> [JOB]:
Put the data from the line containing "This screenshot has height=491, width=440." through the end of the data into a Markdown table with the columns Row and Line, numbering each row and leaving out blank lines.

> [Items stored from a collection]:
===============

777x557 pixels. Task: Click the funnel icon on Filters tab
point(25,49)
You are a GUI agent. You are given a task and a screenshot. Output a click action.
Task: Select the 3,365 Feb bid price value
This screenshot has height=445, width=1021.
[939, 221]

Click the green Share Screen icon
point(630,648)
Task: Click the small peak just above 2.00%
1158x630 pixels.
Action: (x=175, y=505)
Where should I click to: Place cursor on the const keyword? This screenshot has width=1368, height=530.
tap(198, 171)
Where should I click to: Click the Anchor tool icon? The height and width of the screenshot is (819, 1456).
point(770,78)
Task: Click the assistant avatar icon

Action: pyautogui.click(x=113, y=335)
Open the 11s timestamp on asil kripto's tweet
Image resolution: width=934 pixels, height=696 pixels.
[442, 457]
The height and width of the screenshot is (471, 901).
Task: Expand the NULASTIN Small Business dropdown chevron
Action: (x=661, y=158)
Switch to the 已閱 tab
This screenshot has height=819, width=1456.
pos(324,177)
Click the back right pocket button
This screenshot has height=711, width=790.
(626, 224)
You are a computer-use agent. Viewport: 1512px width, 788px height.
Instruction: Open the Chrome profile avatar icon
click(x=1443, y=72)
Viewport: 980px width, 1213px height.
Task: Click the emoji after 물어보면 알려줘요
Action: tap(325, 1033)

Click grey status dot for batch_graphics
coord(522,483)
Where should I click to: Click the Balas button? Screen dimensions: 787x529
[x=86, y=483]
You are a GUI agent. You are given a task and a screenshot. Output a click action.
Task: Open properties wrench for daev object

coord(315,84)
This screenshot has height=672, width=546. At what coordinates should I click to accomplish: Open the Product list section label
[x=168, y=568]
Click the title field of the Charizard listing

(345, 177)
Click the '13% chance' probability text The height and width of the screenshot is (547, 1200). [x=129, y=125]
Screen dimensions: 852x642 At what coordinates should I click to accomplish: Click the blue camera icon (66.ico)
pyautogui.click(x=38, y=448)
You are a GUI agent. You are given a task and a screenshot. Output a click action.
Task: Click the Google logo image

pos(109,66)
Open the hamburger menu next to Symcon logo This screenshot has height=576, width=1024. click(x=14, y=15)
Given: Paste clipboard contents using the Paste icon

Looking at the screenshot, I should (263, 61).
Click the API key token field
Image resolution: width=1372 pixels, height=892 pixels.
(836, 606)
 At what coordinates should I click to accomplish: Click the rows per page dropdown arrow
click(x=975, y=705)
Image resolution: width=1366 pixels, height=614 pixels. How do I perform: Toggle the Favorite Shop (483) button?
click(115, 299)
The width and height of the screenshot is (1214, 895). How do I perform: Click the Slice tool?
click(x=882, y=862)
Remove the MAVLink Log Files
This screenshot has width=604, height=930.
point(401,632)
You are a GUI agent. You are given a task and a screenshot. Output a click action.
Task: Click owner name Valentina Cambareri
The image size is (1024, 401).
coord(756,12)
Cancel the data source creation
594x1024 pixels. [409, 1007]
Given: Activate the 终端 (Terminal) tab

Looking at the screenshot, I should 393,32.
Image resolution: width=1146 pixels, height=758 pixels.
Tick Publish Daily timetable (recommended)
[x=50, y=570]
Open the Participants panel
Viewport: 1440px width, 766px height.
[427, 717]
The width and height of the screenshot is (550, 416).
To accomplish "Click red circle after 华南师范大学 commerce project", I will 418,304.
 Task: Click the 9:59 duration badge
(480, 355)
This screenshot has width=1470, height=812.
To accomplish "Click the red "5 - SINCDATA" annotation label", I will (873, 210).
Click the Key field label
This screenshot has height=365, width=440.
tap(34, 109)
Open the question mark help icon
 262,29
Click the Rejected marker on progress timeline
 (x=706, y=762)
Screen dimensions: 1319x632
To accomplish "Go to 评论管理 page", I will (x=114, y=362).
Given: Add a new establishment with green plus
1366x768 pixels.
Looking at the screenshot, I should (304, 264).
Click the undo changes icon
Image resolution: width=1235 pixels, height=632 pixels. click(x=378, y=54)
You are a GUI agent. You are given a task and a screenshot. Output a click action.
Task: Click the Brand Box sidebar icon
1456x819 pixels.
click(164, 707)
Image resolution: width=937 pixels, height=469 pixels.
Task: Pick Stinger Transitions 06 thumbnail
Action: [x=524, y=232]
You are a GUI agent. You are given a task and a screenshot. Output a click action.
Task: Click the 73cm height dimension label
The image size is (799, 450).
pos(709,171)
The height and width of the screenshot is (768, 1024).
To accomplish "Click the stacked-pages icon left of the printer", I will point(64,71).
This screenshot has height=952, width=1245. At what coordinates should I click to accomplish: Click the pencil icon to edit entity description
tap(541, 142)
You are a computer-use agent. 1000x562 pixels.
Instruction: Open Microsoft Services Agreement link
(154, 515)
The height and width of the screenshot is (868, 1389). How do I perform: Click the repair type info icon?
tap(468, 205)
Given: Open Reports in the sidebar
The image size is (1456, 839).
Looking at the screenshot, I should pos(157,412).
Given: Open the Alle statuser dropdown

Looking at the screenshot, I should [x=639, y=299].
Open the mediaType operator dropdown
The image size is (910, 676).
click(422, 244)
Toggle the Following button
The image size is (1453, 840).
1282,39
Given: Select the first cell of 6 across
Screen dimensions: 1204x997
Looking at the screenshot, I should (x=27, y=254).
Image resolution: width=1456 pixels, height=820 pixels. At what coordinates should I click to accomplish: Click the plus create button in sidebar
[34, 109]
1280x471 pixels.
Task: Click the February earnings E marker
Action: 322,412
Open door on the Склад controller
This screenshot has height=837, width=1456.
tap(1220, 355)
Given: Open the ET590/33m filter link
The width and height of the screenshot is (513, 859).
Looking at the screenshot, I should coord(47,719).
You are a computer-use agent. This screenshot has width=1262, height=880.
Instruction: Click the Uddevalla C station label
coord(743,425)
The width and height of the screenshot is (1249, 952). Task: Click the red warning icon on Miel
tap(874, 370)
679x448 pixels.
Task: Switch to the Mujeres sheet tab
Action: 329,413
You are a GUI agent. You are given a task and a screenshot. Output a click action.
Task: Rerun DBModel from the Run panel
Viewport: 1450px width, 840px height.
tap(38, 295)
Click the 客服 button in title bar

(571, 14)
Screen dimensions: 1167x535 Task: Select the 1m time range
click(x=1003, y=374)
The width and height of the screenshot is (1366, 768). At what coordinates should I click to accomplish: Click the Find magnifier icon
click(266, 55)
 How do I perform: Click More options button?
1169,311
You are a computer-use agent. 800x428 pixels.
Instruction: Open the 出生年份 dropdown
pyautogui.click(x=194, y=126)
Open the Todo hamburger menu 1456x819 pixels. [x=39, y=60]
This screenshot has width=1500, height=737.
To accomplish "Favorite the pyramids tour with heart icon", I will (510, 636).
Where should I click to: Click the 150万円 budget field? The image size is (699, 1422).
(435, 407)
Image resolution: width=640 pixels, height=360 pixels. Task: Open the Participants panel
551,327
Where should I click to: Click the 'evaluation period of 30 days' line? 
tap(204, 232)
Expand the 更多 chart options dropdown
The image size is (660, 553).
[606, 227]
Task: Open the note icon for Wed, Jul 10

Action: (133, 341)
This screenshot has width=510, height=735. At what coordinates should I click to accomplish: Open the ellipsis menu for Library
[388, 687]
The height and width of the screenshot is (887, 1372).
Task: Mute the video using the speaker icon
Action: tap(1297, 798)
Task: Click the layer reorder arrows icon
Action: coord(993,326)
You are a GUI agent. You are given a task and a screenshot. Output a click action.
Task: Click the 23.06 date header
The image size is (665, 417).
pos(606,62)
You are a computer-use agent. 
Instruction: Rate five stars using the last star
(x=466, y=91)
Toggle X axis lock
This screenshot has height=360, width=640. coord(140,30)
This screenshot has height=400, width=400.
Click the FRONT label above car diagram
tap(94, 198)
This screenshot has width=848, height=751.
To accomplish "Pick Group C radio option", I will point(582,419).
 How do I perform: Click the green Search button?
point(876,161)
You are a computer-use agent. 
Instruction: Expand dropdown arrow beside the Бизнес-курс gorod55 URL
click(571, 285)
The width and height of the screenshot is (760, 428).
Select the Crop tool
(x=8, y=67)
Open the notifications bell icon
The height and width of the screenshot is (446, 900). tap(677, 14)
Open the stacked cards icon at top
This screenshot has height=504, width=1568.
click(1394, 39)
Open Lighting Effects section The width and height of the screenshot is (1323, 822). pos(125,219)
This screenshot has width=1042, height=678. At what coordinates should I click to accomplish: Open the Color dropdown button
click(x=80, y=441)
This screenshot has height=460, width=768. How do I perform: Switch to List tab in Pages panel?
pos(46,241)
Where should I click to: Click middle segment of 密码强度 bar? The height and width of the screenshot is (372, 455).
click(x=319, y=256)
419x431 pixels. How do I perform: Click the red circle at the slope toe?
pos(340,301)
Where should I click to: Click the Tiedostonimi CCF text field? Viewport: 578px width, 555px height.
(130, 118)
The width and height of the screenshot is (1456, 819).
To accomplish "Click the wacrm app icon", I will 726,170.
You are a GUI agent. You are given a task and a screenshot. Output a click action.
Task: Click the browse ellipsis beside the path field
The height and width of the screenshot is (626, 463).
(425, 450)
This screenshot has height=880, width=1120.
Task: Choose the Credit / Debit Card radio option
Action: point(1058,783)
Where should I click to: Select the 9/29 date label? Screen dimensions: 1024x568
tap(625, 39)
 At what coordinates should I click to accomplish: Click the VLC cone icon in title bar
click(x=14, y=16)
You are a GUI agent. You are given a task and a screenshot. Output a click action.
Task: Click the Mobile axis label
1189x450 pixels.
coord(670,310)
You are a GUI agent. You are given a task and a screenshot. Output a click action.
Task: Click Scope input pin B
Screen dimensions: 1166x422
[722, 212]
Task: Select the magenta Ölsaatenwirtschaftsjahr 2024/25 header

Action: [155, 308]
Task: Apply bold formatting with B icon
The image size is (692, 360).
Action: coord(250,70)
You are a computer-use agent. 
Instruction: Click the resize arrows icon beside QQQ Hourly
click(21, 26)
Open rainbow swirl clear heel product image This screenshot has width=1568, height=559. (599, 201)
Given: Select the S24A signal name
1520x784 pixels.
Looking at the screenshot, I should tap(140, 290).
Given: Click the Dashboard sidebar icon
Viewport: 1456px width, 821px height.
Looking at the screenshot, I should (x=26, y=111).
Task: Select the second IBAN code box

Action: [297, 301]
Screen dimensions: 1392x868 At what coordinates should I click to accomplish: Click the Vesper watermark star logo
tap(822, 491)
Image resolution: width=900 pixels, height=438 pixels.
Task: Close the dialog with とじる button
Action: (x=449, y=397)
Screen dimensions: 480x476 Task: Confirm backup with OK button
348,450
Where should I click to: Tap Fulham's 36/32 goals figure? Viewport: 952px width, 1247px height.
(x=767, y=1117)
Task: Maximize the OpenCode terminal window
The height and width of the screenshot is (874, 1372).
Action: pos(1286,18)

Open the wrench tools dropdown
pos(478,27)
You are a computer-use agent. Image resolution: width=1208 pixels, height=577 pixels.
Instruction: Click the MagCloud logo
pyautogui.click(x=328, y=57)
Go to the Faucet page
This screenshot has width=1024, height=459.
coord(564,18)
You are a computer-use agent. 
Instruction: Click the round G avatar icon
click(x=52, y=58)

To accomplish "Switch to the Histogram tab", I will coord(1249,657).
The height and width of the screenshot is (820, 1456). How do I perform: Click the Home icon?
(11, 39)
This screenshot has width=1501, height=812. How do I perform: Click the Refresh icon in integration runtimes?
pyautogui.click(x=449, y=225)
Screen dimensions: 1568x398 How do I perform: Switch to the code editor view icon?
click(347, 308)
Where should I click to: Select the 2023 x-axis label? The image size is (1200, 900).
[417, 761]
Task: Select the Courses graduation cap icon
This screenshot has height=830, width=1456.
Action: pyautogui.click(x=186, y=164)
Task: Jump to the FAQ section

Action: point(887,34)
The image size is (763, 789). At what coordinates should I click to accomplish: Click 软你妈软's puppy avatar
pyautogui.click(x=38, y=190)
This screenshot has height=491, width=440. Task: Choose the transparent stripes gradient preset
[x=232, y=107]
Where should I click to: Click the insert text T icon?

===============

> [EXERCISE OUTPUT]:
| Row | Line |
|---|---|
| 1 | This screenshot has height=491, width=440. Task: Choose the transparent stripes gradient preset |
| 2 | [x=232, y=107] |
| 3 | Where should I click to: Click the insert text T icon? |